Are vision-language models ready to zero-shot replace supervised classification models in agriculture?
Earl Ranario, Mason J. Earles

TL;DR
This study benchmarks various vision-language models on agricultural image classification tasks, revealing that current models underperform compared to specialized supervised methods and are not yet ready for standalone use.
Contribution
It provides a comprehensive evaluation of open-source and closed-source VLMs on diverse agricultural datasets, highlighting their limitations and potential as assistive tools.
Findings
Zero-shot VLMs underperform supervised baselines like YOLO11.
Best VLM (Gemini-3 Pro) achieves around 62% accuracy with multiple-choice prompts.

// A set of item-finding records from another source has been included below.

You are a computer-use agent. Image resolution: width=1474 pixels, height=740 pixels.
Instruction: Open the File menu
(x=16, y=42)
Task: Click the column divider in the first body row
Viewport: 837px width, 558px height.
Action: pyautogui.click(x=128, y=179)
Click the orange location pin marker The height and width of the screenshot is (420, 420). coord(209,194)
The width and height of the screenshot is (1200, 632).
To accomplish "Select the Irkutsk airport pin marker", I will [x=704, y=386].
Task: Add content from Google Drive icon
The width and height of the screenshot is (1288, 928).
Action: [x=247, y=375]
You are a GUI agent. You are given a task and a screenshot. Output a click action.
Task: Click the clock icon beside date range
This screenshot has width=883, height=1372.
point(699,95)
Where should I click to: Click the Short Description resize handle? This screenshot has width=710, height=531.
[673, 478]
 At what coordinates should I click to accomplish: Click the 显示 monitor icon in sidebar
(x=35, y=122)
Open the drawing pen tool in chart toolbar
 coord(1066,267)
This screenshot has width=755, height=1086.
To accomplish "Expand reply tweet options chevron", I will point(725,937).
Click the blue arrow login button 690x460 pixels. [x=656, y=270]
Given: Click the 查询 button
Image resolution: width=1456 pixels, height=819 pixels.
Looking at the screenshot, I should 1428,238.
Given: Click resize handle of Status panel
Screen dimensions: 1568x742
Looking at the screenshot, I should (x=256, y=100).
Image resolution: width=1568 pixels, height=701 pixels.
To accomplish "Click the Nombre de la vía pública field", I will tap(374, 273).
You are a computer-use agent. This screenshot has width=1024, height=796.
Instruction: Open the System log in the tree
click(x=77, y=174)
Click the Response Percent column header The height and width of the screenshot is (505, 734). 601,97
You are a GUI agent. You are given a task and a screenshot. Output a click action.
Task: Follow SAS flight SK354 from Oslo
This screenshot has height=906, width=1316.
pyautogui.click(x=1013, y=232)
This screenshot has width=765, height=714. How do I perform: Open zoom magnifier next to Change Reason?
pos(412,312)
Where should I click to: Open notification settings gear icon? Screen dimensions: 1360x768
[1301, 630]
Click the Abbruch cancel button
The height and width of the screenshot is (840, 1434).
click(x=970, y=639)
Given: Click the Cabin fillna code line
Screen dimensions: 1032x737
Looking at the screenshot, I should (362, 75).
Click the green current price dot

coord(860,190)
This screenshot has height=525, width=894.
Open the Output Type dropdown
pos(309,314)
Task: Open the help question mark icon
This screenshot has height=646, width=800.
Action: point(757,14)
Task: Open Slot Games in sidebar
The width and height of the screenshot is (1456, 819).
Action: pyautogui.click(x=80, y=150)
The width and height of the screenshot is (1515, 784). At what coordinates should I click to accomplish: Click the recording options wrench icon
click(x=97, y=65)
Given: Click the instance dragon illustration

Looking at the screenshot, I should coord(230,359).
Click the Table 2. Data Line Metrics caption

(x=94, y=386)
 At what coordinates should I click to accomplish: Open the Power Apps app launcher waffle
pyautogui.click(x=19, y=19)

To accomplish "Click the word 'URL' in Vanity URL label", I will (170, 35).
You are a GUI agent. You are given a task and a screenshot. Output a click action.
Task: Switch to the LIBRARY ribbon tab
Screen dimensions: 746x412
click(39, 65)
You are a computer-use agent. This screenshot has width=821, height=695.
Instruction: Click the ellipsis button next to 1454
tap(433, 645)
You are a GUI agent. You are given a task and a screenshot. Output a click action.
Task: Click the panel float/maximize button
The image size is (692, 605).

Open-ended prompting yields lower accuracy, often below 25%.
Abstract
Vision-language models (VLMs) are increasingly proposed as general-purpose solutions for visual recognition tasks, yet their reliability for agricultural decision support remains poorly understood. We benchmark a diverse set of open-source and closed-source VLMs on 27 agricultural image classification datasets from the AgML collection (https://github.com/Project-AgML), spanning 162 classes and 248,000 images across plant disease, pest and damage, and plant and weed species identification. Across all tasks, zero-shot VLMs substantially underperform a supervised task-specific baseline (YOLO11), which consistently achieves markedly higher accuracy than any foundation model. Under multiple-choice prompting, the best-performing VLM (Gemini-3 Pro) reaches approximately 62% average accuracy, while open-ended prompting yields much lower performance, with raw accuracies typically below 25%.…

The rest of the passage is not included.